Quel pomeriggio sono andato al paese di Mugno, dove una valanga nel 1986 ha distrutto molti edifici, tra cui la chiesa nel 1626. Al famoso architetto Mario Botta, ticinese, fu chiesto di costruire una nuova chiesa a San Giovanni Battista. Dall’esterno, il piccolo edificio, formato da strati alterni di marmo Peccia e granito locale, ricorda una specie di cilindro eretto tagliato in diagonale nel cielo. Progettata per resistere fisicamente alla forza della natura e rappresentare la battaglia ancestrale tra l’uomo e la montagna, la cappella rivela la scala della sua forza interiore. In completo silenzio, la luce del giorno filtrava attraverso gli archi di granito e i lucernari, apparentemente rimbalzando dal marmo al vetro. Come decorazione, solo l’unica figura lignea di Gesù è appesa sopra l’altare. Sorprendente.
La passeggiata del giorno successivo attraverso la Val Pavona e 12 terre – antichi borghi e case, la maggior parte ancora lontane dalla rete elettrica – ha unito la bellezza di un paesaggio roccioso con gli sforzi disperati delle persone che hanno cercato di sopravvivere lì. Con gli alpeggi, dove molti trascorrono l’estate con i loro animali, e la foce di possenti cascate lungo il percorso, mi sono spesso chiesto se quello che vedevo fosse la natura (un pezzo di montagna) o il tetto coperto di muschio di un antico granaio.

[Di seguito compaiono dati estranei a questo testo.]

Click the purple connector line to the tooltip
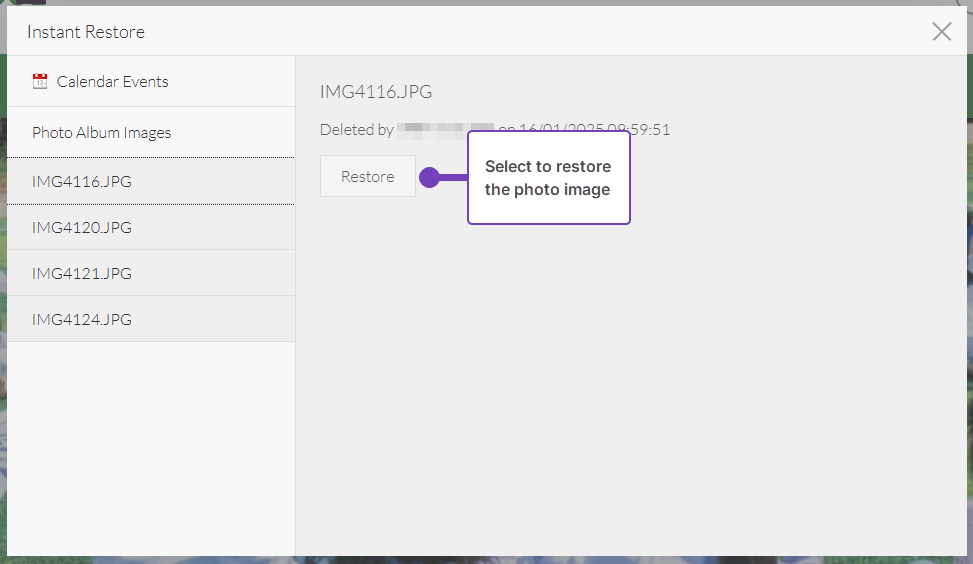 point(454,177)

Successivamente mi sono fermato per una visita guidata al meraviglioso Museo della Valmigia, a sua volta scolpito all’interno di un enorme masso. Il museo, che rappresenta l’antico modo di vivere della zona, ha fornito una commovente testimonianza delle lotte della gente del posto. Una stanza era riservata alle donne che, dopo che gli uomini se ne erano andati, venivano spesso lasciate a destreggiarsi tra i lavori domestici e la fattoria.
Ero venuto in Val Maggia alla ricerca della natura, ma le discrete valli rivelavano molto di più degli splendidi paesaggi alpini. Sotto la roccia è sorta una comunità e il suo cammino attraverso gli elementi ci ha lasciato un meraviglioso pezzo di cultura svizzera.